Interesting piece

The common approach is to use a wide spectrum light source, for example a tungsten source, and filter the light source with a monochromator to only keep a narrow band spectrum centered around the test wavelength. The FWHM (Full Width Half Maximum) of such a spectrum is typically 5nm, 10nm, 20nm or more.

This beam then hits the sensor on a small area and the center of the spot, typically about 10 to 50% of its area, is used to measure the average sensor output for each color channel. After calibration, this average value represents the responsivity or the QE (Quantum Efficiency) of the sensor for that central wavelength.

The measurement is then repeated in steps equal to or smaller than the FWHM until the complete response range of the sensor is covered.

Most companies will then report the R, G, B curves or the monochrome curve of the sensor's response and claim that this is the sensor's response.

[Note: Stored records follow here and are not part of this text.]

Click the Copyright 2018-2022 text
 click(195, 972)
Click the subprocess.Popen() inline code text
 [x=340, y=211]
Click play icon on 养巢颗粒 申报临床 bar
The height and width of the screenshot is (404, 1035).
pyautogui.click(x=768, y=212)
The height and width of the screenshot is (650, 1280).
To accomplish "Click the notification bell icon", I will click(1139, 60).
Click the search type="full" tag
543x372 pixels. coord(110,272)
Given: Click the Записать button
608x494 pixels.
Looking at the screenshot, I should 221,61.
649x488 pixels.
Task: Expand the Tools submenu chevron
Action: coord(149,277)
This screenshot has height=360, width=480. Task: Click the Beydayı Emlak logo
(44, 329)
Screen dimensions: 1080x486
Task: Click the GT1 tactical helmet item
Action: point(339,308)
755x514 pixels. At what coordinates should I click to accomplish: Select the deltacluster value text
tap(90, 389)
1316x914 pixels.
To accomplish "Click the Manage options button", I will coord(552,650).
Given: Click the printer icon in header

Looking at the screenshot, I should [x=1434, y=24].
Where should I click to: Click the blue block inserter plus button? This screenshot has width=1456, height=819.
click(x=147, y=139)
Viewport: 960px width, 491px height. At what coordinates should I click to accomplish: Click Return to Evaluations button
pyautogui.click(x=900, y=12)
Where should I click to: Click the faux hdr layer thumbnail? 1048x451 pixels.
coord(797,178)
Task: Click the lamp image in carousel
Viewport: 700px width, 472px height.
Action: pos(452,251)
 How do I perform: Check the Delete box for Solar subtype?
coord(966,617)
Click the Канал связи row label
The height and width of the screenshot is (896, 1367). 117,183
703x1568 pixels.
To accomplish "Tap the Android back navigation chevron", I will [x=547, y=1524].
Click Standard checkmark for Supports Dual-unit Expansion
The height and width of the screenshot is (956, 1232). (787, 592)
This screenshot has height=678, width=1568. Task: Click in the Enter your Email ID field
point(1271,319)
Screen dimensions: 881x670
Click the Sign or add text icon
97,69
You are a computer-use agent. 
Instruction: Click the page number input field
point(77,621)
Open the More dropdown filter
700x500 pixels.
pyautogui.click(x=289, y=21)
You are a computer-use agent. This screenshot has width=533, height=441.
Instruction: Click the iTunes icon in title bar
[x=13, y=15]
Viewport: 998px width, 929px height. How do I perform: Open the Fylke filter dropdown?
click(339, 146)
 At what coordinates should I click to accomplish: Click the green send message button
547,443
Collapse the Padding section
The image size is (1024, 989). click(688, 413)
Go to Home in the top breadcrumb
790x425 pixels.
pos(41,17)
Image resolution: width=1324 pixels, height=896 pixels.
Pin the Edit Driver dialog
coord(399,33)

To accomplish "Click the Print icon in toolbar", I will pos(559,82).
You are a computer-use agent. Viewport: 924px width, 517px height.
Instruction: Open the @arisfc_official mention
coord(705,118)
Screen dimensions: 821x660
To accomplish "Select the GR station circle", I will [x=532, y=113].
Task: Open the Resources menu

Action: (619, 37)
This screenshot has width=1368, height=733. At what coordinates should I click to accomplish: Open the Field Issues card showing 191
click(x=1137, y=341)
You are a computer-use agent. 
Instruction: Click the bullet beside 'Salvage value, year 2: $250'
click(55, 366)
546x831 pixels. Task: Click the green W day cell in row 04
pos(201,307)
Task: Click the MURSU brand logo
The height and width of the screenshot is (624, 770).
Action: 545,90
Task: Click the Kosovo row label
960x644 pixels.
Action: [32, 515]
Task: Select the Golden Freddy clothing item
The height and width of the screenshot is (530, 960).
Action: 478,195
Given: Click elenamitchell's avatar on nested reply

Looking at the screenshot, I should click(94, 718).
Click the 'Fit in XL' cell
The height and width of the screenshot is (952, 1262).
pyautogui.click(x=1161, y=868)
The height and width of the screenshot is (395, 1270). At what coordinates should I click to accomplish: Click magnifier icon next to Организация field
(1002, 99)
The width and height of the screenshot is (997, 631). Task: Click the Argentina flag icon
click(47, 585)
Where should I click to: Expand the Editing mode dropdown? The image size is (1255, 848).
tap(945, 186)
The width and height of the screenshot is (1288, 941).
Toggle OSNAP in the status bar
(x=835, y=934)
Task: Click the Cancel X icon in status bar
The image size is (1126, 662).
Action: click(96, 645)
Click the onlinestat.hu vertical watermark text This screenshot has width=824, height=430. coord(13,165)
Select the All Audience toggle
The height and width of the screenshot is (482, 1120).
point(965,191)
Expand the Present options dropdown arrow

That statement is wrong! The R, G, B or the monochrome curve is not the response curve of the sensor but only some information about it.

First of all, it is usually only measured for an incident beam perpendicular to the sensor, or in other words at a zero chief ray angle. But we know that the spectral response varies in intensity and in shape with the angle of incidence. It also depends on the direction of the incidence as changing the angle in X (horizontal or along a row) does not give the same results as changing the angle in Y (vertical or along a column). This is highly related to the internal pixel structure, mostly metal layers, but also the technology and the design of the microlenses. Optical crosstalk and material absorption can also play a role and their effect is not symmetrical.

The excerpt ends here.